_Set problem_
Format every line of the material below as a numbered list, omitting any blank lines.
— BEGIN Data for this task —
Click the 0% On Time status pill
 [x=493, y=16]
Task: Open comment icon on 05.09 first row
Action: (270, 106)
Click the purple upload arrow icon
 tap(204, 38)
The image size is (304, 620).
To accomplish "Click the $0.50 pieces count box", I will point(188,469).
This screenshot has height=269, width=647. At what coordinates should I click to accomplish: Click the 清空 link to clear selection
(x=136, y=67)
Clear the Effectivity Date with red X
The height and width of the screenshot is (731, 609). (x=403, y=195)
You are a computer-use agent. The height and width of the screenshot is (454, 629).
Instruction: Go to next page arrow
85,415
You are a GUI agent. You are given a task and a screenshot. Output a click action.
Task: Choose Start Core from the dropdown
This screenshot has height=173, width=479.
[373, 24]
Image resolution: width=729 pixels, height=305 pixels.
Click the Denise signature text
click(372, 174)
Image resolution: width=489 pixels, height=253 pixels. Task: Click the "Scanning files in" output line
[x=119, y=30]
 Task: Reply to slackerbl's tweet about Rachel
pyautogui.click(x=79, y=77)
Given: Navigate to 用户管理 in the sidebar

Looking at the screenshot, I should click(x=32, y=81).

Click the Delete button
— END Data for this task —
_Solution for this problem_
1. Click the 0% On Time status pill
2.  [x=493, y=16]
3. Task: Open comment icon on 05.09 first row
4. Action: (270, 106)
5. Click the purple upload arrow icon
6.  tap(204, 38)
7. The image size is (304, 620).
8. To accomplish "Click the $0.50 pieces count box", I will point(188,469).
9. This screenshot has height=269, width=647. At what coordinates should I click to accomplish: Click the 清空 link to clear selection
10. (x=136, y=67)
11. Clear the Effectivity Date with red X
12. The height and width of the screenshot is (731, 609). (x=403, y=195)
13. You are a computer-use agent. The height and width of the screenshot is (454, 629).
14. Instruction: Go to next page arrow
15. 85,415
16. You are a GUI agent. You are given a task and a screenshot. Output a click action.
17. Task: Choose Start Core from the dropdown
18. This screenshot has height=173, width=479.
19. [373, 24]
20. Image resolution: width=729 pixels, height=305 pixels.
21. Click the Denise signature text
22. click(372, 174)
23. Image resolution: width=489 pixels, height=253 pixels. Task: Click the "Scanning files in" output line
24. [x=119, y=30]
25.  Task: Reply to slackerbl's tweet about Rachel
26. pyautogui.click(x=79, y=77)
27. Given: Navigate to 用户管理 in the sidebar
28. Looking at the screenshot, I should click(x=32, y=81).
29. Click the Delete button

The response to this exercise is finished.